### Records from a dataset
Start
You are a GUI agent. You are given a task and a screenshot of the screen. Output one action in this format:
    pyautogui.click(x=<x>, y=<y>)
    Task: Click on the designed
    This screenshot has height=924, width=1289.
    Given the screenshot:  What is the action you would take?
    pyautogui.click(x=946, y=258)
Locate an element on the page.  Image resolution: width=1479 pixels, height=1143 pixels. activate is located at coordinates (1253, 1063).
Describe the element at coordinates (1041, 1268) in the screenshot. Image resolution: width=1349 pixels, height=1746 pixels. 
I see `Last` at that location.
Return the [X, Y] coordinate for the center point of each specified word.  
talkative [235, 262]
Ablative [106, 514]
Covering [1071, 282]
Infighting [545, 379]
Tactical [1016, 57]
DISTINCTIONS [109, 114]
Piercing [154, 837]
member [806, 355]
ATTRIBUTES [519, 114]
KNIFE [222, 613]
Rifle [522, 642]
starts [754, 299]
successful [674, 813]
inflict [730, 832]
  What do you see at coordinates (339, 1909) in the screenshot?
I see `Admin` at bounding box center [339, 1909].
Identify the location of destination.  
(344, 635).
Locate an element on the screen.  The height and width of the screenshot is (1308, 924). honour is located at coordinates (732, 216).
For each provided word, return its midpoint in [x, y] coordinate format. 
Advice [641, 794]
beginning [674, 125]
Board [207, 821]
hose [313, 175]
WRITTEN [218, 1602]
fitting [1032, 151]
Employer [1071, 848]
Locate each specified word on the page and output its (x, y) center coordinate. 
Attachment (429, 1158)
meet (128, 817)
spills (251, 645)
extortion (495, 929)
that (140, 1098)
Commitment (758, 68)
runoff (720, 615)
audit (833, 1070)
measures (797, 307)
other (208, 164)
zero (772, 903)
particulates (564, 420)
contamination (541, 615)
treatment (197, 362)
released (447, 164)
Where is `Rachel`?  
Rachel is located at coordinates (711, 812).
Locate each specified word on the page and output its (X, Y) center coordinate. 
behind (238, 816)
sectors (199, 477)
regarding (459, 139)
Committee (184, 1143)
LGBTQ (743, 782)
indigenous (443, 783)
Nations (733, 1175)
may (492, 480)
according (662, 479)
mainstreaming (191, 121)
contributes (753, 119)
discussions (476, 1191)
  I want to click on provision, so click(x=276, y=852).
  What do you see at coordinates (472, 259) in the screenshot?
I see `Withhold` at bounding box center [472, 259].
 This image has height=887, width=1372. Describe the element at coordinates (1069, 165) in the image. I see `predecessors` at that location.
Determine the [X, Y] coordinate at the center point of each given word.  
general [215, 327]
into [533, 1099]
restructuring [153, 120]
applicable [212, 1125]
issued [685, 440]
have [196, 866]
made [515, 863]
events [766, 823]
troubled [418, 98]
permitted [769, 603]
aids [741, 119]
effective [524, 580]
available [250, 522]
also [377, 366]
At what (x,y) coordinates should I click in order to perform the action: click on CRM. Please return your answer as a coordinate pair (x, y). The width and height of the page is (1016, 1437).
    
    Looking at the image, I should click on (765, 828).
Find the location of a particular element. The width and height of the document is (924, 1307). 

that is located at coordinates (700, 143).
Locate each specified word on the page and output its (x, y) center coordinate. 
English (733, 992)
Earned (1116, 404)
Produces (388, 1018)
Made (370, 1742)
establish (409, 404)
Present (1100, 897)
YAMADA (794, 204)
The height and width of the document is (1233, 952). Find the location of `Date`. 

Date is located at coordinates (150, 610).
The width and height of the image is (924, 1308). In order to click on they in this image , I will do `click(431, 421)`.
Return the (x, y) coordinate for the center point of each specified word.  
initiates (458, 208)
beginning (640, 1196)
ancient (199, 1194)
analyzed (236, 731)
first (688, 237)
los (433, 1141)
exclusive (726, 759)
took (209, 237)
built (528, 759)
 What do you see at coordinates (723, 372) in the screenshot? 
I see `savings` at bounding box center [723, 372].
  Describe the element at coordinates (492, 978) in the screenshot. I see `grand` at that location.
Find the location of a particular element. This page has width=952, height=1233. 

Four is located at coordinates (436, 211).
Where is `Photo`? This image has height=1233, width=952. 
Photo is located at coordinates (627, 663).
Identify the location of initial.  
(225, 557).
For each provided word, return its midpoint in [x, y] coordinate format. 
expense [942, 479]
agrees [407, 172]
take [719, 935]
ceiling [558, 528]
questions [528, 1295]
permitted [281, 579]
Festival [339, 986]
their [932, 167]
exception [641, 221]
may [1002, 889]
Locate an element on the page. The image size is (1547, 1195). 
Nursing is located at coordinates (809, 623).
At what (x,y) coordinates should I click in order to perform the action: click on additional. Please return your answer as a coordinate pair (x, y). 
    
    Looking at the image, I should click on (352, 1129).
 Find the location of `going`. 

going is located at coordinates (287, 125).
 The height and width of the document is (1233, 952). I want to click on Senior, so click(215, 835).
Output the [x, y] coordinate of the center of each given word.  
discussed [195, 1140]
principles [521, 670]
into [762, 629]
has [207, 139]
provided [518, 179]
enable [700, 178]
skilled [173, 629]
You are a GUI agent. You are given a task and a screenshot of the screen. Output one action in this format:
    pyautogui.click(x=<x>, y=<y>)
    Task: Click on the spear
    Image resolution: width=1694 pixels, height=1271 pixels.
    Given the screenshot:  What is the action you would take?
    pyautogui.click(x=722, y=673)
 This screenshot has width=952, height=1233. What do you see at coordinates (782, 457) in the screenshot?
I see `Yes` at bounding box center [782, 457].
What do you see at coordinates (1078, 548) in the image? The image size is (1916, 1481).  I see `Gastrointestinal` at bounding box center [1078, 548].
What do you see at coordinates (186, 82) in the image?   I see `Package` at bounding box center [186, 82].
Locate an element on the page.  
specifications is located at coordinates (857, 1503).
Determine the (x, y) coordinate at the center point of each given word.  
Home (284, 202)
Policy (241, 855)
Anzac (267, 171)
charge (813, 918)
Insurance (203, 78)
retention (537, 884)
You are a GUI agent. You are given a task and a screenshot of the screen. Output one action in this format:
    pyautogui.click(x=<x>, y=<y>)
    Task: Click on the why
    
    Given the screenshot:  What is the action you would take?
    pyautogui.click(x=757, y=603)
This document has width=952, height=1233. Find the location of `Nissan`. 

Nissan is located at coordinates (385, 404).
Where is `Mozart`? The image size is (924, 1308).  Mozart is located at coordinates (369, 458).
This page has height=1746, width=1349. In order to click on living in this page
End
### WORK INSTRUCTIONS
Rewrite the stretch of the records that opens with the line containing "Ablative [106, 514]" and closes with the line containing "(344, 635)." as a numbered list, leaving out any blank lines.

### FULL ANSWER
1. Ablative [106, 514]
2. Covering [1071, 282]
3. Infighting [545, 379]
4. Tactical [1016, 57]
5. DISTINCTIONS [109, 114]
6. Piercing [154, 837]
7. member [806, 355]
8. ATTRIBUTES [519, 114]
9. KNIFE [222, 613]
10. Rifle [522, 642]
11. starts [754, 299]
12. successful [674, 813]
13. inflict [730, 832]
14.   What do you see at coordinates (339, 1909) in the screenshot?
15. I see `Admin` at bounding box center [339, 1909].
16. Identify the location of destination.  
17. (344, 635).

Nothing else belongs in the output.